GoBoeing From United States of America, joined Jun 2000, 2828 posts, RR: 14
Reply 5, posted (2 years 10 months 2 weeks 8 hours ago) and read 5712 times:
Quoting wingnutmn (Reply 1):
I am not sure, but DL 159 had to return to DTW today when they blew a tire on takeoff. Turned back up around SAW and dumped fuel most of the way back to DTW. Tough day for DL's 777.
Ha, small world...I was on final when they took off and saw the county ops car going down the runway and he just came on and said, "there's debris EVERYwhere...close 22R."
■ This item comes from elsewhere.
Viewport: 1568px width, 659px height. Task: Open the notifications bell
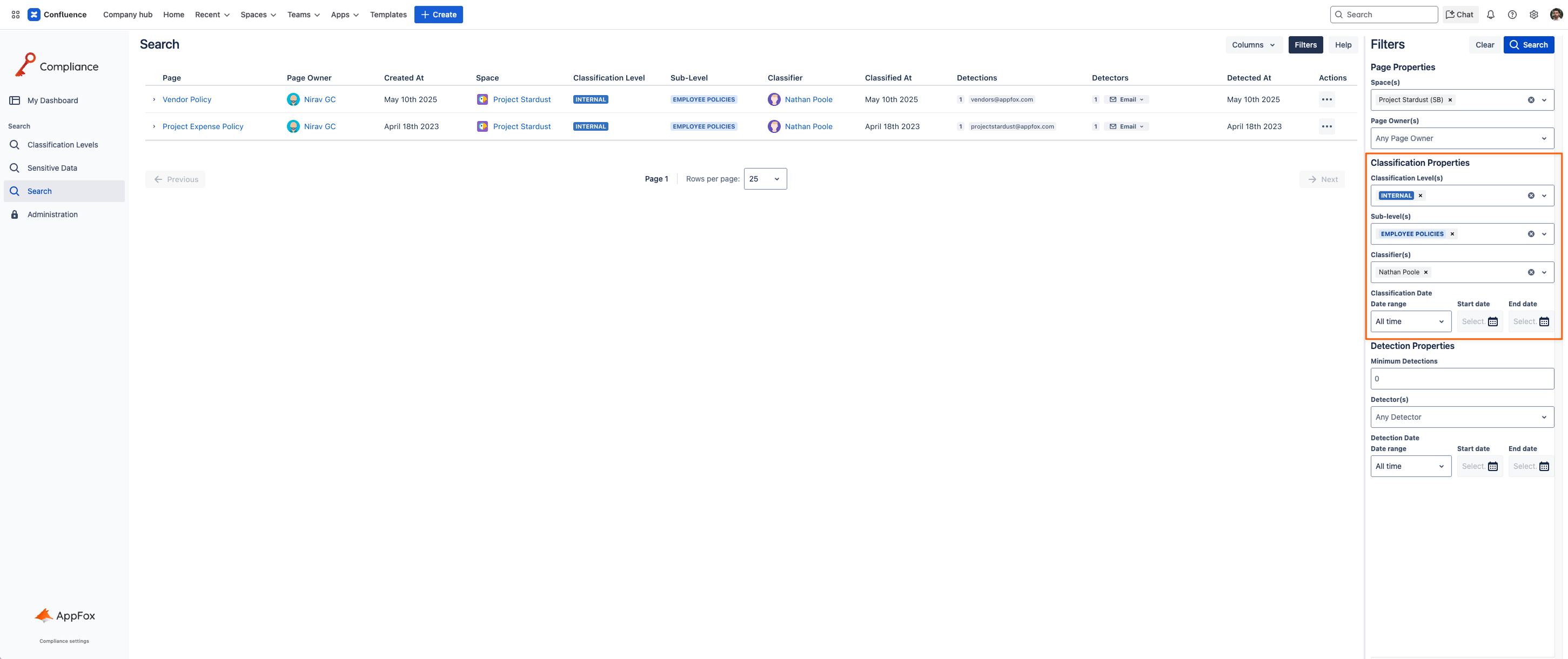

BMI727 From United States of America, joined Feb 2009, 16693 posts, RR: 28
Reply 6, posted (2 years 10 months 2 weeks 8 hours ago) and read 5644 times:
Quoting Roseflyer (Reply 2): They flew across the pacific awfully low at 31000 before descending to 25000 for over an hour. Something wrong with the plane is what would cause a plane to be low like that
What about adverse winds or bad turbulence at higher altitudes? Anyone know what flights on similar tracks were doing?
If it was a pressurization thing or other mechanical problem, I'd think they wouldn't be flying ETOPs at any altitude, but their track looks like it crossed some relatively remote regions of the Pacific. The map might be distorted, but it looks awfully far south to be anything close to ideal for either Detroit or Seattle.
[Edited 2013-06-23 21:07:28]
Why do Aerospace Engineering students have to turn things in on time?
Roseflyer From United States of America, joined Feb 2004, 11166 posts, RR: 52
Reply 7, posted (2 years 10 months 1 week 6 days 8 hours ago) and read 3891 times:
Quoting BMI727 (Reply 6): The map might be distorted, but it looks awfully far south to be anything close to ideal for either Detroit or Seattle.
It is not uncommon for flights from Asia to the Midwest or east coast to ride the jet stream and enter the North america continent near the US Canadian border (usually on the US side to avoid Canadian overflight fees).
If you have never designed an airplane part before, let the real designers do the work!